Das Sozialversicherungsgericht des Kantons Zürich trat auf die gegen den Einspracheentscheid erhobene Beschwerde mit Entscheid vom 18. September 2006 wegen Verspätung nicht ein.
U.________ führt Verwaltungsgerichtsbeschwerde und beantragt sinngemäss, in Aufhebung des angefochtenen Entscheids sei die Sache zur materiellen Beurteilung an die Vorinstanz zurückzuweisen.
Während die Ausgleichskasse auf Abweisung der Verwaltungsgerichtsbeschwerde schliesst, verzichtet das Bundesamt für Sozialversicherungen auf eine Stellungnahme.
Das Bundesgericht zieht in Erwägung:
1.
Das Bundesgesetz über das Bundesgericht vom 17. Juni 2005 (BGG; SR 173.110) ist am 1. Januar 2007 in Kraft getreten (AS 2006 1205, 1243). Da der angefochtene Entscheid vorher ergangen ist, richtet sich das Verfahren noch nach OG (Art. 132 Abs. 1 BGG; BGE 132 V 393 E. 1.2 S. 395).
2.
Die Streitigkeit hat nicht die Bewilligung oder Verweigerung von Versicherungsleistungen zum Gegenstand. Das Bundesgericht prüft daher nur, ob das vorinstanzliche Gericht Bundesrecht verletzte, einschliesslich Überschreitung oder Missbrauch des Ermessens, oder ob der rechtserhebliche Sachverhalt offensichtlich unrichtig, unvollständig oder unter Verletzung wesentlicher Verfahrensbestimmungen festgestellt wurde (Art. 132 in Verbindung mit Art. 104 lit. a und b sowie Art. 105 Abs. 2 OG).
3.
Streitig und aufgrund der Vorbringen in der Verwaltungsgerichtsbeschwerde zu prüfen ist die Rechtmässigkeit des vorinstanzlichen Nichteintretensentscheids zufolge Fristversäumnisses. Nach Art. 60 Abs. 1 ATSG ist die Beschwerde innerhalb von 30 Tagen nach der Eröffnung des Einspracheentscheides einzureichen. Es handelt sich hiebei um eine gesetzliche und damit nicht erstreckbare Frist (Art. 40 Abs. 1 ATSG).

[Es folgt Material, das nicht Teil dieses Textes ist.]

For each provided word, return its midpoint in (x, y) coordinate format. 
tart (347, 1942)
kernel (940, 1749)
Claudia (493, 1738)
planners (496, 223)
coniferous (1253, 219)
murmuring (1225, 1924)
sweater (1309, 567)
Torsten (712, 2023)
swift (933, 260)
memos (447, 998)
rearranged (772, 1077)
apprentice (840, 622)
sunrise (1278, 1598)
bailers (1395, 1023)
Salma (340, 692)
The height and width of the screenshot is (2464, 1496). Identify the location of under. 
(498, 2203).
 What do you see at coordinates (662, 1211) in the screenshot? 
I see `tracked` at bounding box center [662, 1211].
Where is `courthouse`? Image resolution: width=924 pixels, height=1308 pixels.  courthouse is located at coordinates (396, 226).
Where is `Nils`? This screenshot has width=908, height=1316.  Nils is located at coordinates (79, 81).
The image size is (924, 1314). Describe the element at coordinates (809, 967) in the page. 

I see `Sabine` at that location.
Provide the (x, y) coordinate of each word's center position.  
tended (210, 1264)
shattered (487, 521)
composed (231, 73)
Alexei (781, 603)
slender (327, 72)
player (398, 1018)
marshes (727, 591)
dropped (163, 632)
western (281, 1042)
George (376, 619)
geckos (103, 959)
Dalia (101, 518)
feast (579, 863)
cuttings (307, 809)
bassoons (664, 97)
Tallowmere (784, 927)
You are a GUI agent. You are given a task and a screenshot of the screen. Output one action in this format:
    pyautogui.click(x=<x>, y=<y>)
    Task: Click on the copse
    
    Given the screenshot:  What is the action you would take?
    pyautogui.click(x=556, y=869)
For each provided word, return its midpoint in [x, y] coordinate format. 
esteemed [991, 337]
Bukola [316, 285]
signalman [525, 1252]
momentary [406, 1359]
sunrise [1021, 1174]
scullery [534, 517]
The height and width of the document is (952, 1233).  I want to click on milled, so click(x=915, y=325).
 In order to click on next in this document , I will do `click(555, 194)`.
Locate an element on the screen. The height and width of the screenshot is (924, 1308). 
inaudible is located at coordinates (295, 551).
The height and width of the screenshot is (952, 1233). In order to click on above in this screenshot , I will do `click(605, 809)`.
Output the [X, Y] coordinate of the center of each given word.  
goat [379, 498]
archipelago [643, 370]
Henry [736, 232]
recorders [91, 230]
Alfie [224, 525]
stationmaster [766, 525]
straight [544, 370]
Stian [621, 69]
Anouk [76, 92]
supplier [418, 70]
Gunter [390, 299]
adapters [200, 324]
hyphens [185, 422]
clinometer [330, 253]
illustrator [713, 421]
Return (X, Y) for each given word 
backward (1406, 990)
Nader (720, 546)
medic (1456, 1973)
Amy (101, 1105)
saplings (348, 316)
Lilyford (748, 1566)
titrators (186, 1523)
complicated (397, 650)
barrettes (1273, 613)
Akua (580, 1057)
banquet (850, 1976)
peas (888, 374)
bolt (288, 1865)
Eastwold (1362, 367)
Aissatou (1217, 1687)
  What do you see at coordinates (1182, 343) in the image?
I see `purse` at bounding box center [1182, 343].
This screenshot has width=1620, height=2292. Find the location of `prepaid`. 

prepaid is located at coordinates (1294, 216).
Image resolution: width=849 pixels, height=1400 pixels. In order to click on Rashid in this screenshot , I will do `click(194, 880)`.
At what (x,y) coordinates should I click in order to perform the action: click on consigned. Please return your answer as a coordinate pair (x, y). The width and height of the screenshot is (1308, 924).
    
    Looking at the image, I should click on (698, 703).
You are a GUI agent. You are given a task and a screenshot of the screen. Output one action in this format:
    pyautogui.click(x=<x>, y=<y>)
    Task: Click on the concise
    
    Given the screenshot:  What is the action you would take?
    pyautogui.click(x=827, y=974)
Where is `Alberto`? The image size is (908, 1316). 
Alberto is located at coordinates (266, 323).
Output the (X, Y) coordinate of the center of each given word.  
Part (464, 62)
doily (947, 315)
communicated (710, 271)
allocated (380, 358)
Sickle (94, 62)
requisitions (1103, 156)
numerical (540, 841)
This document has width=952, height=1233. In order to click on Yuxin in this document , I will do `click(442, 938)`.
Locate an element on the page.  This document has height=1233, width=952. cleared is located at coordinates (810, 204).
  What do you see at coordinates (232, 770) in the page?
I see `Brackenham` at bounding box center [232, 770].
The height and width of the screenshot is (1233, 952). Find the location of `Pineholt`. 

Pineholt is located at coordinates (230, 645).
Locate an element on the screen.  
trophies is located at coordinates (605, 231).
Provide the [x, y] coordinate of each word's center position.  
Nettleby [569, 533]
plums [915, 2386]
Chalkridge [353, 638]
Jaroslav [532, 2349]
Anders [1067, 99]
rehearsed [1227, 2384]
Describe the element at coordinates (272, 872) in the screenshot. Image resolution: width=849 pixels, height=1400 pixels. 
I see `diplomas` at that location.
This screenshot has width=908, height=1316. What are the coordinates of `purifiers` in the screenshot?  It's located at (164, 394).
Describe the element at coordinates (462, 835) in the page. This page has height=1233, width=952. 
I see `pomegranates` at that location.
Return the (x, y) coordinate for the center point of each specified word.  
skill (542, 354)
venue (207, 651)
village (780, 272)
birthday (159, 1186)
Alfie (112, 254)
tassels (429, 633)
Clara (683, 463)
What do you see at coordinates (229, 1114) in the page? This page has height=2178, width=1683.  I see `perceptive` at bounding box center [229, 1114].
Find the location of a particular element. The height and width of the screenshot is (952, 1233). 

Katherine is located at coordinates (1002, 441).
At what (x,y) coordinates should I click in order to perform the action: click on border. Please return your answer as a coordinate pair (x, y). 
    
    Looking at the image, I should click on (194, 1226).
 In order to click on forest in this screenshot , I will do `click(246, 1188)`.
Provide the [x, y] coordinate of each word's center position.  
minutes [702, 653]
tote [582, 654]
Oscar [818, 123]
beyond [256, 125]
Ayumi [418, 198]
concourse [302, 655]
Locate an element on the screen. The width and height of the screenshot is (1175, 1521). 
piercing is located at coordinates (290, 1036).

3.1 Die Vorinstanz trat auf die Beschwerde vom 15. August 2006 mit der Begründung nicht ein, die dreissigtägige Rechtsmittelfrist sei am 16. Juni 2006 abgelaufen und die Eingabe des Beschwerdeführers somit verspätet erfolgt. Als Beginn des Fristenlaufs betrachtete das kantonale Gericht den durch die Post am 17. Mai 2006 unternommenen Zustellversuch (Datum wurde einem nicht aktenkundigen Auszug des so genannten Track & Trace der Post entnommen), der erfolglos geblieben ist, weil der Beschwerdeführer an der von ihm angegebenen Adresse (Strasse X.________) nicht ermittelt werden konnte. Die Zustellung gelang erst, nachdem die Post die Sendung an die Ausgleichskasse retourniert hatte (Eingangsdatum: 19. Mai 2006) und diese hernach durch eigene Recherchen eine andere als die vom Beschwerdeführer genannte Adresse (Strasse Y.________) ausfindig machen konnte. Dem an diese Adresse verschickten Einspracheentscheid legte die Ausgleichskasse ein Schreiben vom 20. Juli 2006 bei, worin sie auf die in der Zwischenzeit abgelaufene Beschwerdefrist hinwies.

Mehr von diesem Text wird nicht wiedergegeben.